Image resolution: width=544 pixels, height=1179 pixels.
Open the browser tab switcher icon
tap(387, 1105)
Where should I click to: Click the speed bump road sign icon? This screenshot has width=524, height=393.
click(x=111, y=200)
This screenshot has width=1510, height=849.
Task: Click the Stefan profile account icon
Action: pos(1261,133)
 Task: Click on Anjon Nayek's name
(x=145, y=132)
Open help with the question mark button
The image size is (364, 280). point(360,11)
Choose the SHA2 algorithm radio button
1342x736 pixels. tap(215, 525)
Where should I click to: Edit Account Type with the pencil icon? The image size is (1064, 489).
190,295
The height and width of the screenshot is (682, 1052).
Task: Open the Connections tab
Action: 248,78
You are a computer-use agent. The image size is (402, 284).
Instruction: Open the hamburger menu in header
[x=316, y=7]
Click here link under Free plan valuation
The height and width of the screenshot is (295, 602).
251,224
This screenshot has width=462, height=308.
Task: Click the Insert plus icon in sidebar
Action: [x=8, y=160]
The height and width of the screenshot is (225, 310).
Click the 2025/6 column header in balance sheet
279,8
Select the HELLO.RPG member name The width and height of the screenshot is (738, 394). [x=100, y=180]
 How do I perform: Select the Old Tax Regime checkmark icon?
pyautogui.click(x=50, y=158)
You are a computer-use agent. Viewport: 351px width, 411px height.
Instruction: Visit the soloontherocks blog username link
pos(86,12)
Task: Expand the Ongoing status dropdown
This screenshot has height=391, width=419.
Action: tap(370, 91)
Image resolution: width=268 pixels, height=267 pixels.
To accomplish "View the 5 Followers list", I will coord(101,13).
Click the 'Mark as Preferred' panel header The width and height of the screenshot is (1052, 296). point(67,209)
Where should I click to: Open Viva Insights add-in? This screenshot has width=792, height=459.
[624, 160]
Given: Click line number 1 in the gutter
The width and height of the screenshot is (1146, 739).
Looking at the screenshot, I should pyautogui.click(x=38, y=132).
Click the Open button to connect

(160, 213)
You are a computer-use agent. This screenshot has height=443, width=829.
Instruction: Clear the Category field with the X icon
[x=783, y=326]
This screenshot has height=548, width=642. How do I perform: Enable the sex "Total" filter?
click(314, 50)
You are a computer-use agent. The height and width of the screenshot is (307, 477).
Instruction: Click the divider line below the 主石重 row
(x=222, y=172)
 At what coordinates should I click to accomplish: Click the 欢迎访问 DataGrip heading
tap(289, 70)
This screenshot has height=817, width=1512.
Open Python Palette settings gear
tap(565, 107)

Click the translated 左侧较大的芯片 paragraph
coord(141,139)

------------------------

Starting at the first line of the data above, retype each line exactly until you reach the line containing "You are a computer-use agent. Viewport: 351px", and include that line too.

Image resolution: width=544 pixels, height=1179 pixels.
Open the browser tab switcher icon
tap(387, 1105)
Where should I click to: Click the speed bump road sign icon? This screenshot has width=524, height=393.
click(x=111, y=200)
This screenshot has width=1510, height=849.
Task: Click the Stefan profile account icon
Action: pos(1261,133)
 Task: Click on Anjon Nayek's name
(x=145, y=132)
Open help with the question mark button
The image size is (364, 280). point(360,11)
Choose the SHA2 algorithm radio button
1342x736 pixels. tap(215, 525)
Where should I click to: Edit Account Type with the pencil icon? The image size is (1064, 489).
190,295
The height and width of the screenshot is (682, 1052).
Task: Open the Connections tab
Action: 248,78
You are a computer-use agent. The image size is (402, 284).
Instruction: Open the hamburger menu in header
[x=316, y=7]
Click here link under Free plan valuation
The height and width of the screenshot is (295, 602).
251,224
This screenshot has width=462, height=308.
Task: Click the Insert plus icon in sidebar
Action: [x=8, y=160]
The height and width of the screenshot is (225, 310).
Click the 2025/6 column header in balance sheet
279,8
Select the HELLO.RPG member name The width and height of the screenshot is (738, 394). [x=100, y=180]
 How do I perform: Select the Old Tax Regime checkmark icon?
pyautogui.click(x=50, y=158)
You are a computer-use agent. Viewport: 351px width, 411px height.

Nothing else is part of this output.